The left picture shows a standard distillation setup for fractionated distillation e.g. cracking of dicyclopentadiene. It consists of a Schlenk flask, a Vigreux column, a three-way distilling head, a Liebig condenser, a vacuum adapter and a receiving flask. Here are a few points to be considered:

1. The setup affords a significant amount of space (~1/2 fume hood) and therefore should be place on one side of the fume hood and not in the middle. Try to setup it up straight.

2. The best way to clamp the setup is at the neck of the flask which contains the liquid in the beginning and the neck of the receiving flask. Make sure that the clamps that you are using have the right size. Additionally, you can clamp lightly at the Liebig condenser to keep the setup from tipping over. Try to avoid to use to many clamps. They usually cause a lot of strain, and ultimatively breakage.

3. The Vigreux column that serves the purpose of separating out compounds of different boiling points. The closer the boiling points, the longer the column has to be in order to accomplish satisfactory separation (see petrol industry).

4. The three-way distilling head connects it to a Liebig condenser, which allows you to condense the vapors. The thermometer on top measures the temperature of the vapor right before it condenses (boiling point).

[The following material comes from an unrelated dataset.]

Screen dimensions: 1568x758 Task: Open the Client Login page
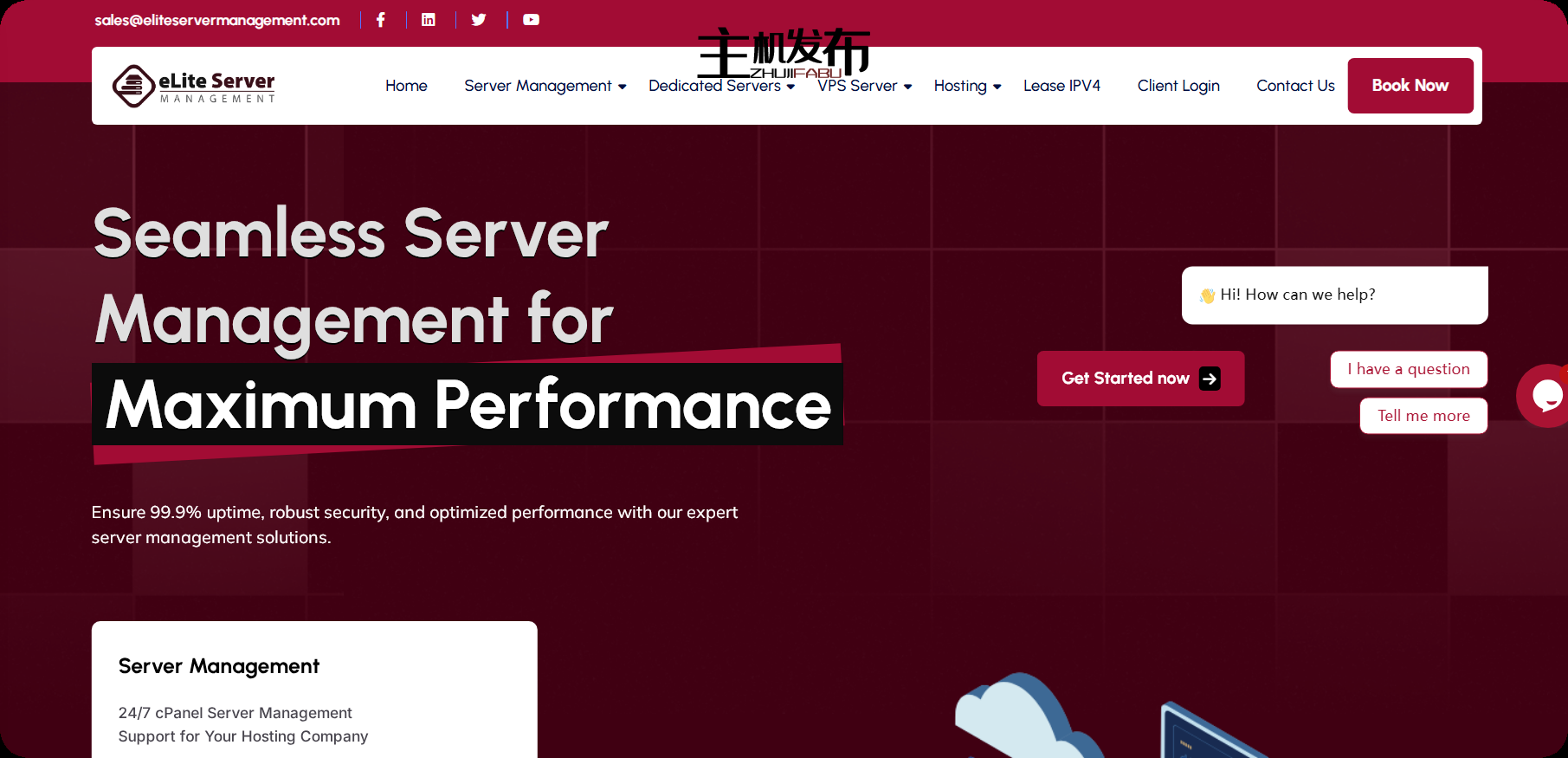[x=1178, y=86]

Make sure that the mercury/alcohol part is sufficiently immersed into the vapors. The blow up on the right side shows three-way distilling head with the thermometer bulb inthe correct position.

5. At the end of the condenser, a vacuum adapter is attached, where another Schlenk flask serves as a receiving flask for the distillate. The outlet of the vacuum adapter is attached to the vacuum/inert gas line.

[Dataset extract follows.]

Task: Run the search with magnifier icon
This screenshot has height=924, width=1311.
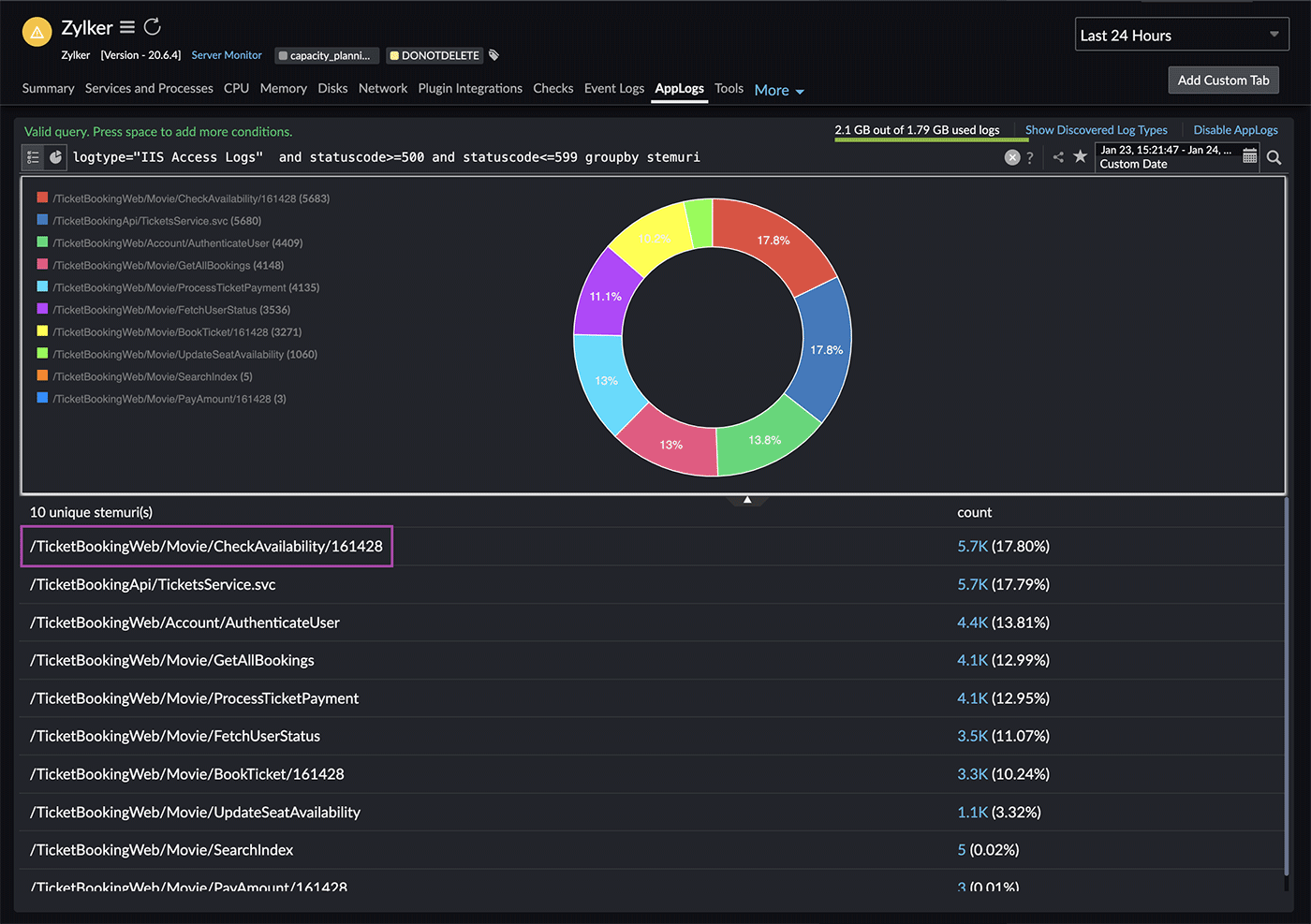Action: click(x=1274, y=157)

6. In order to obtain a good seal during the drying and a reaction, all tapered joints have to be greased lightly. The laboratory course uses high vacuum grease from Dow Corning. This grease is stable up to ~100^oC and dissolves in most common solvents like tetrahydrofuran, pentane, dichloromethane, etc.

7. A heating mantle, water bath, oil bath or sand bath serves as a heat source for the distillation, depending on which temperature you need. If the boiling point is too high, you will have to perform a vacuum distillation.

8. During the distillation, water has to be circulate in the condenser (inlet from water supply: lower end, outlet to sink: upper end).

9. Lastly, don't forget to add a spin bar into your flask to mix the solution during the reaction/reflux.